Community Activist Campaigns Against Apathy

Stop the violence poster. Apr. 30, 2009
By Corey Kahler
April 30, 2009 10:04PM

“There’s this general apathy in folks,” he says, “Black guy killed so it must have been gang related. Oh well.”

To Salisbury it doesn’t matter what the reason is for a crime, it needs to be reported and the people responsible need to be brought to justice.
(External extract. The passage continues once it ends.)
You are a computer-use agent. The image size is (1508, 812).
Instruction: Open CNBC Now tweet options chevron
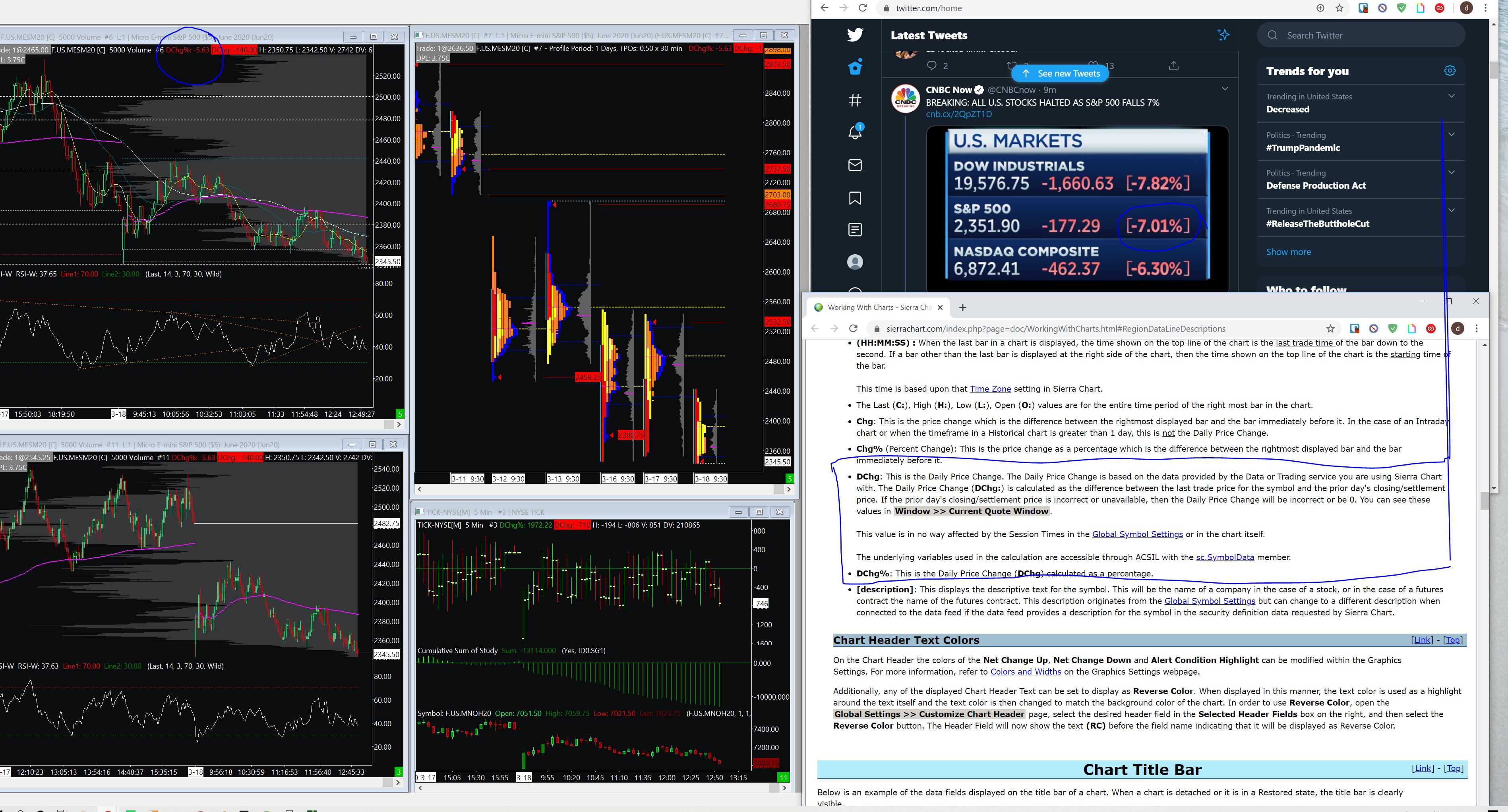(1225, 89)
With this philosophy, he became a stand out for the Silent War campaign for his direct approach of placing posters around Seattle neighborhoods that loudly proclaimed “Break the Silence!”

For Salisbury work like this is operating against the “chic” status of criminals that has been one of his greatest enemies.

“We’re all inundated with this mentality, this desensitization to violence, that is everywhere, parts of rap for sure, but also in media like The Sopranos.”

Salisbury sees the youth as the biggest victims of the numbness to violence and he has worked in Seattle schools, such Garfield High School, where after a recent shooting, he challenged the assembled students.

“Someone in this gym knows who had the gun,” he told them. “If you can’t report them, just don’t be around them.”

He knows that there’s fear of retribution for people who are aware of criminal activity, but he sees kids wearing t-shirts that say “Snitch is a Bitch” and it infuriates him.

“Violence is the same as all other crimes. If you saw someone molesting children in the park of course you’d call the police.”

In order to accomplish a “societal shift” away from this, Salisbury has translated his loss into a call for community service, rather than simply retributive justice. With his promoter-inspired “the crowd decides what’s cool” attitude, Salisbury believes that active community work by citizens on a consistent basis is the best response to and defense against violence.

To this end he has started WeWillDoBetter.Org to connect organizers with volunteers. Salisbury wants to change the “quick hit” idea of community service that happens with events such as Earth Day or students looking to pad their college applications.

While he doesn’t see a crime-free city, Salisbury does see one where everyone takes a part in keeping it safe. He knows that it’s a difficult goal to work against violence and apathy, but his attitude is optimistic.

“Everyday people are the purveyors of culture,” he said. “It’s extremely simple.”